Excise

Excessive excise on cigarettes encourages cross-border trade, smuggling of tobacco products, internet purchases and even domestic production of counterfeit tobacco products

As tobacco taxes have risen, so has tax evasion. Tax-induced smuggling has become so widespread that it undermines both the revenue and health goals of higher cigarette taxes, while producing unintended consequences for Irish society as a whole, such as criminal activity and negative impacts on small businesses.

Particularly with Brexit looming, a 2018 survey conducted by Retailers Against Smuggling has shown that retailers in the border counties are 63% more concerned about the impact of smuggling and illicit trade in their communities than they were a year ago.

The discovery of an illegal cigarette factory alongside the border in Louth is huge cause for concern and shows that the criminality surrounding the illicit trade is growing in sophistication. According to Revenue’s 2017 Illegal Tobacco Survey, the cigarette black market grew by 30% in the last year, with 520 million smuggled cigarettes consumed costing taxpayers €229 million.

(Figures for 2018)

Excise is an unreliable and unsustainable source of revenue and cannot increase indefinitely

Tobacco excise forecasts on Budget day consistently over-estimate what is actually collected, for example in 2016 there was a shortfall of €47.3million on tobacco excise returns. This leads to diminishing, if not negative, returns.

A multiyear sustainable excise model is the only way to guarantee predictable excise revenue receipts, and has been proven as such in other EU member states.

Large excise increases facilitate criminality

There is some acceptance at political level that excise increases are leading to an increase in illicit trade2. Cigarettes in Ireland are now the most expensive cigarettes in the EU – increased excise drives consumers away from law-abiding retailers and into the arms of criminal gangs selling smuggled, cheaper, cigarettes. Those who purchase smuggled products knowingly do so because there is no deterrent or risk.

The first ever discovery of an illegal cigarette factory on Irish soil in March 2018 clearly demonstrates that the illegal trade of tobacco is going from strength to strength, with the methodology used by criminals constantly evolving. Up until now, illegal tobacco was assumed to have been sourced only through smugglers, both across the border and through our ports.

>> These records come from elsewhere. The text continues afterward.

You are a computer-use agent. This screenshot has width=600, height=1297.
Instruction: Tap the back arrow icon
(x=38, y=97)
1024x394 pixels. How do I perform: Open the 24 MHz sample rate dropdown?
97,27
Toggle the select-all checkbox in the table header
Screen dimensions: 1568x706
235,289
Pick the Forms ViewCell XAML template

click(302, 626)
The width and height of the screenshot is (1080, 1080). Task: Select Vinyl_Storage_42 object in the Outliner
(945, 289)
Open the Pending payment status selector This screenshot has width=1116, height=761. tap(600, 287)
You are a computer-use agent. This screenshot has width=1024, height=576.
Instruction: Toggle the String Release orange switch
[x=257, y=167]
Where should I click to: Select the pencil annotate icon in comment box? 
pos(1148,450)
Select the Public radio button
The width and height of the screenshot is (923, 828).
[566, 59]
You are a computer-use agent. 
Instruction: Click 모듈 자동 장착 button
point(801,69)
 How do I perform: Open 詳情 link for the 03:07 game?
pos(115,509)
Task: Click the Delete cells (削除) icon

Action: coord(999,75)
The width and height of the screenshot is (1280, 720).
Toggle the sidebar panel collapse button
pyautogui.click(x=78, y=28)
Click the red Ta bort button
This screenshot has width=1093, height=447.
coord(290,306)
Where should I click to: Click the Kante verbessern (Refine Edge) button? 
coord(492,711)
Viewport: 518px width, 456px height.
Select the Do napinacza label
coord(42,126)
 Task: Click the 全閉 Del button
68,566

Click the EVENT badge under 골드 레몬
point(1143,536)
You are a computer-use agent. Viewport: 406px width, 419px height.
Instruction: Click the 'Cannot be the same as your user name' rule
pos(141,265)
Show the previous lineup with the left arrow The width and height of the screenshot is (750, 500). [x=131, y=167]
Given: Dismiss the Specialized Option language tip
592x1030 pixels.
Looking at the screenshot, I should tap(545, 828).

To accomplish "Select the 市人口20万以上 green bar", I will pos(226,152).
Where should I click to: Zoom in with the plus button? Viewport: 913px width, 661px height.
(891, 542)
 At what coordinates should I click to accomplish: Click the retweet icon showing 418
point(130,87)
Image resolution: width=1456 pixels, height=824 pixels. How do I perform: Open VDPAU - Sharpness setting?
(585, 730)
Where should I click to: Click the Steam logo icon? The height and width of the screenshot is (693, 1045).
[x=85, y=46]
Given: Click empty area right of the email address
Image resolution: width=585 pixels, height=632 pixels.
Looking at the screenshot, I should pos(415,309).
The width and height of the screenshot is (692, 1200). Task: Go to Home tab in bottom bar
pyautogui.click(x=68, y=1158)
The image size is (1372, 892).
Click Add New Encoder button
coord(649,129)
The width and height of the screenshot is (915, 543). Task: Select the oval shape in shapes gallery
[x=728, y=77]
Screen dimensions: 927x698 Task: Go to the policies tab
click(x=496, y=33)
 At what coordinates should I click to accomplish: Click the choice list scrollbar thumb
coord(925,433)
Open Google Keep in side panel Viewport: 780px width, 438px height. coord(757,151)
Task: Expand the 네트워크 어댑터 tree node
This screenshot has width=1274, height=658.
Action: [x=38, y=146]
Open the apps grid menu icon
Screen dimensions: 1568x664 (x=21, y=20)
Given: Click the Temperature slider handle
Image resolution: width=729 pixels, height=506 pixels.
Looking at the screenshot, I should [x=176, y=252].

Excise is a regressive stealth tax and it disproportionately burdens lower- and middle-income people

As lower-income earners are more likely to smoke, they also bear more of the tax burden than higher-income earners, in absolute terms and as a percentage of income.

Excise on cigarettes is a discriminatory tax on a minority of the population

Smokers represents about 18 percent of the population which is currently subject to discrimination due to the heavy taxation on a product that they consume. Tobacco taxes are part of the “divide and conquer” approach to taxation. Smokers are voters and citizens. As such, they should be treated fairly in terms of fiscal burden. This is not happening when it comes to tobacco taxation.

Excise on cigarettes hurt local businesses and the overall economy.

Many people travel outside Ireland to buy their tobacco products, and now we know that counterfeit products are even manufactured domestically by criminal gangs. This hurts local businesses. Cigarettes in Ireland are now the most expensive cigarettes in the EU – increased excise drives consumers into the arms of criminal gangs selling smuggled, cheaper, cigarettes and away from law-abiding retailers and adult smokers.

Ireland is not aligned with the rest of the EU due to its continued use of the MPPC instead of WAP as a calculation method for excise

Council Directive 2011/64/EU on the structure and rates of excise duty applied to manufactured tobacco (the Tobacco Excise Directive) invites Member States to use the weighted average retail selling price (WAP) as a reference for measuring the importance of specific excise duty within the total tax burden. In a country like Ireland, where the excise structure is 68.87% ((Specific/ad valorem @ WAP + VAT @ WAP + specific))., the use of WAP as opposed to the Most Popular Price Category (MPPC) would provide better tobacco revenue forecast at national level and allow for better comparisons at EU level, given that 26 out of 28 EU Member States are currently using WAP as point of refence for excise.

Already in 20081 the European Commission criticised MPPC as a basis for calculation on excise, considering it outdated vs the new market conditions. More specifically, the Commission stated that “the MPPC is a concept that was introduced 30 years ago. At that time, the national cigarette markets were typically dominated by one brand” and that it “tends to fluctuate due to changes in consumption patterns, which makes government tax revenues volatile”. The European Commission also took the view that “using the MPPC as a benchmark for minimum rates is not in line with Internal Market objectives. Moreover, abolishing the MPPC would significantly simplify the arrangements, improve transparency and underscore health objectives”.

A major trend in the Irish cigarette market in recent years has been an increase of pack sizes larger than 20 which makes the Most Popular Price Category (MPPC) a non-representative benchmark for excise modelling.